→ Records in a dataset
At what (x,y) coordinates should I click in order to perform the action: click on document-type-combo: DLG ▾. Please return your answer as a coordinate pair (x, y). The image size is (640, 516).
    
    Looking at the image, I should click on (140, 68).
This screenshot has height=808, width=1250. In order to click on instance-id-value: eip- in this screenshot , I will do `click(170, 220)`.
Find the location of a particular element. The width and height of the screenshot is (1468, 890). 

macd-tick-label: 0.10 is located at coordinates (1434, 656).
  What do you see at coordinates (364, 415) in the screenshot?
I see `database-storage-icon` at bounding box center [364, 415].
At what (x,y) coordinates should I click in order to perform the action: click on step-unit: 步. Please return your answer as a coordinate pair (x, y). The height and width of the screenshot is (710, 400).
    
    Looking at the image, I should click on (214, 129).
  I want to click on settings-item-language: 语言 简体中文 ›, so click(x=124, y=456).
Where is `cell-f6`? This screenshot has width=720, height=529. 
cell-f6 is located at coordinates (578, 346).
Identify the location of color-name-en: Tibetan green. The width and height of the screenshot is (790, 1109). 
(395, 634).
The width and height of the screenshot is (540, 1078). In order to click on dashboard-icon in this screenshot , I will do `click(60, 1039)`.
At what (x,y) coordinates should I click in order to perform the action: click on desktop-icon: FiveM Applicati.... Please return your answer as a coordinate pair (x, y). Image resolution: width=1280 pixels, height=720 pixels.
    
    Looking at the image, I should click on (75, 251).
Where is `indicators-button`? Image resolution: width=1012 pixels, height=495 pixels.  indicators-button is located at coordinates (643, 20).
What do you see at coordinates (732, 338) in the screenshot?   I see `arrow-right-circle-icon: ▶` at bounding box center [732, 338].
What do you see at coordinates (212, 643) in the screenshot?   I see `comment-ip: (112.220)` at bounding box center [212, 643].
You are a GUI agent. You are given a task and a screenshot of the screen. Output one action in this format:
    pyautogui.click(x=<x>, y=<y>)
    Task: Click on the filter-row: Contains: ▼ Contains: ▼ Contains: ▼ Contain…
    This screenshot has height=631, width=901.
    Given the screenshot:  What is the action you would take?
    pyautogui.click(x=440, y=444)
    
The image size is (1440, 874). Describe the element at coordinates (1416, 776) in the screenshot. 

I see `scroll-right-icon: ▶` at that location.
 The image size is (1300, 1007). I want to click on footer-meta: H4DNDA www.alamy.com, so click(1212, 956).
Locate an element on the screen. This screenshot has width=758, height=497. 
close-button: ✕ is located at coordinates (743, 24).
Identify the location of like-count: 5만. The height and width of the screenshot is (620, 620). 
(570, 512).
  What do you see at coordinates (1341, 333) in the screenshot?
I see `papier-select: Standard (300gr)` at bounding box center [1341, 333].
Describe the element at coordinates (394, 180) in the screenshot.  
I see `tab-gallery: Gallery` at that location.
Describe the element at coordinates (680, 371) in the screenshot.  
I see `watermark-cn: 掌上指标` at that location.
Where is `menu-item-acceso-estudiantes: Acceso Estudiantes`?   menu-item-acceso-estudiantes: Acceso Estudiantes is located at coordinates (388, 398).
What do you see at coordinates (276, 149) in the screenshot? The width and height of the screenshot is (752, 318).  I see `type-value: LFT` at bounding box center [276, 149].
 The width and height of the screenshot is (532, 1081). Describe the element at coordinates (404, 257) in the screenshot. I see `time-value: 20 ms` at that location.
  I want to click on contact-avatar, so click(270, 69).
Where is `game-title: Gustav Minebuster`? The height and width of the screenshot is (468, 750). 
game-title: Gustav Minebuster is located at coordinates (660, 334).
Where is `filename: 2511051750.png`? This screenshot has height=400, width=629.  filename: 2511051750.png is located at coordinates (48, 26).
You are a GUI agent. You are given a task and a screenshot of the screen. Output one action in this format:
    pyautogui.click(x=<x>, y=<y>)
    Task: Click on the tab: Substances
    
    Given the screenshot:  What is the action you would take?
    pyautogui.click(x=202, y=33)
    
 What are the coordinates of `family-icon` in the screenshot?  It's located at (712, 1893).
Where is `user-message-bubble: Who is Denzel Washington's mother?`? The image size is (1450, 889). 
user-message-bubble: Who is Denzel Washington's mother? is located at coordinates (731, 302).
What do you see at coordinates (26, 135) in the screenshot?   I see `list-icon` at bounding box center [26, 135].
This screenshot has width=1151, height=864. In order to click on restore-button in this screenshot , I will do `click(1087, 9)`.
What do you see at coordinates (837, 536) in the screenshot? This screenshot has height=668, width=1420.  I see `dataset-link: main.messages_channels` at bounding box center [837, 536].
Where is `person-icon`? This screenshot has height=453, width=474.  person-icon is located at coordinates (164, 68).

→ ABOUT THIS TASK
Can you swap "Describe" for "Identify" in everything from the line containing "Describe the element at coordinates (680, 371)" down to the line containing "coordinates (388, 398).", and give those lines back with nothing else altered?

→ WRITTEN SOLUTION
Identify the element at coordinates (680, 371) in the screenshot.  
I see `watermark-cn: 掌上指标` at that location.
Where is `menu-item-acceso-estudiantes: Acceso Estudiantes`?   menu-item-acceso-estudiantes: Acceso Estudiantes is located at coordinates (388, 398).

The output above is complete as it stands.